Set down exactly, and only, the lines from the one with "The width and height of the screenshot is (1570, 961)." to the final line of the entries, both included.

(Material provided)

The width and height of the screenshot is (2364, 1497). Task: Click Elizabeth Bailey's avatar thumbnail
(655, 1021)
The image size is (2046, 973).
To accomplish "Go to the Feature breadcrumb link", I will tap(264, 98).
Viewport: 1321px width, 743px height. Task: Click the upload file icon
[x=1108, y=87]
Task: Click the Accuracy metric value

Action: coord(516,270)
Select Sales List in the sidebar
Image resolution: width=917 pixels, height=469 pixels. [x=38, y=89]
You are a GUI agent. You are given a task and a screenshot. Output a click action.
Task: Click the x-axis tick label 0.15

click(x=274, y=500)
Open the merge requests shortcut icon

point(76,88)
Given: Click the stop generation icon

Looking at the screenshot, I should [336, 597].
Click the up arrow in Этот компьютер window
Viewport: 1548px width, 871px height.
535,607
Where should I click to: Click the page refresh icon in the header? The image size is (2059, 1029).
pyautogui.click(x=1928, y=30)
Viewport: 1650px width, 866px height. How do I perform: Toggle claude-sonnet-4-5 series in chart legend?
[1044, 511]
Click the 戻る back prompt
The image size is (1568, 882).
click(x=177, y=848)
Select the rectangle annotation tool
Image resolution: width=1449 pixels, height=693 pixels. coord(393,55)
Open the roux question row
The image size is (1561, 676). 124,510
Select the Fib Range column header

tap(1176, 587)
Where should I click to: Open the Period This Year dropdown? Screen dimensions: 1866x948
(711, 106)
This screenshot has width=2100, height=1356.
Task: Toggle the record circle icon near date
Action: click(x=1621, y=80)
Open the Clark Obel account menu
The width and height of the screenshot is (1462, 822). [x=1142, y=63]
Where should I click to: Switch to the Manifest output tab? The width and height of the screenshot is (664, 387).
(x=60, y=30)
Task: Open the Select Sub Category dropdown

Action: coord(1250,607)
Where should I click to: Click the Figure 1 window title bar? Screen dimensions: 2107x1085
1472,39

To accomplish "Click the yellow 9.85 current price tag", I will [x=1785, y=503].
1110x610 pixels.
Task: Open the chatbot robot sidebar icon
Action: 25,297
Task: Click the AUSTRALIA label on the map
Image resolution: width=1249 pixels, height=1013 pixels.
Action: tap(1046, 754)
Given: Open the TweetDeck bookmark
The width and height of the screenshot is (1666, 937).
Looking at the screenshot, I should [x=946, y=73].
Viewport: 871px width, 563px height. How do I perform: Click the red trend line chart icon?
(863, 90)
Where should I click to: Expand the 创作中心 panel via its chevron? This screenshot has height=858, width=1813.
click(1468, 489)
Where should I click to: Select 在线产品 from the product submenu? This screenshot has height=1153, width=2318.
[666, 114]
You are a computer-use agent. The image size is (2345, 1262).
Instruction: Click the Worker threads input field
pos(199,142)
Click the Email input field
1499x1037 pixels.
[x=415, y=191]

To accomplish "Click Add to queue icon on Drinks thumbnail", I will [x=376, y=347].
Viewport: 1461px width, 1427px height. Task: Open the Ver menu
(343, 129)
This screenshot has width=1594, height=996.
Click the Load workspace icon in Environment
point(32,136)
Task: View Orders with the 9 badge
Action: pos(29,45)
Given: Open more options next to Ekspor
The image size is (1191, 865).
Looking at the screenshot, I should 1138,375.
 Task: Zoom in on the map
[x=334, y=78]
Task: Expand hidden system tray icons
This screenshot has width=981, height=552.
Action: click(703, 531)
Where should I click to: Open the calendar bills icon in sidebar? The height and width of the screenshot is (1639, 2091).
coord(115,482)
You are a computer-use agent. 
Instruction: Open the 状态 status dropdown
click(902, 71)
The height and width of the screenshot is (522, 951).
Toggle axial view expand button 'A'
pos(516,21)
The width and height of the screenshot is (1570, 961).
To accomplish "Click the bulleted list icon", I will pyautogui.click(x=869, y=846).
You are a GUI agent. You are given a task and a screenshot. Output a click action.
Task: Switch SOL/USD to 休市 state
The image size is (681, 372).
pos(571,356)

(End Material provided)

◆ Reply ◆
The width and height of the screenshot is (1570, 961).
To accomplish "Click the bulleted list icon", I will pyautogui.click(x=869, y=846).
You are a GUI agent. You are given a task and a screenshot. Output a click action.
Task: Switch SOL/USD to 休市 state
The image size is (681, 372).
pos(571,356)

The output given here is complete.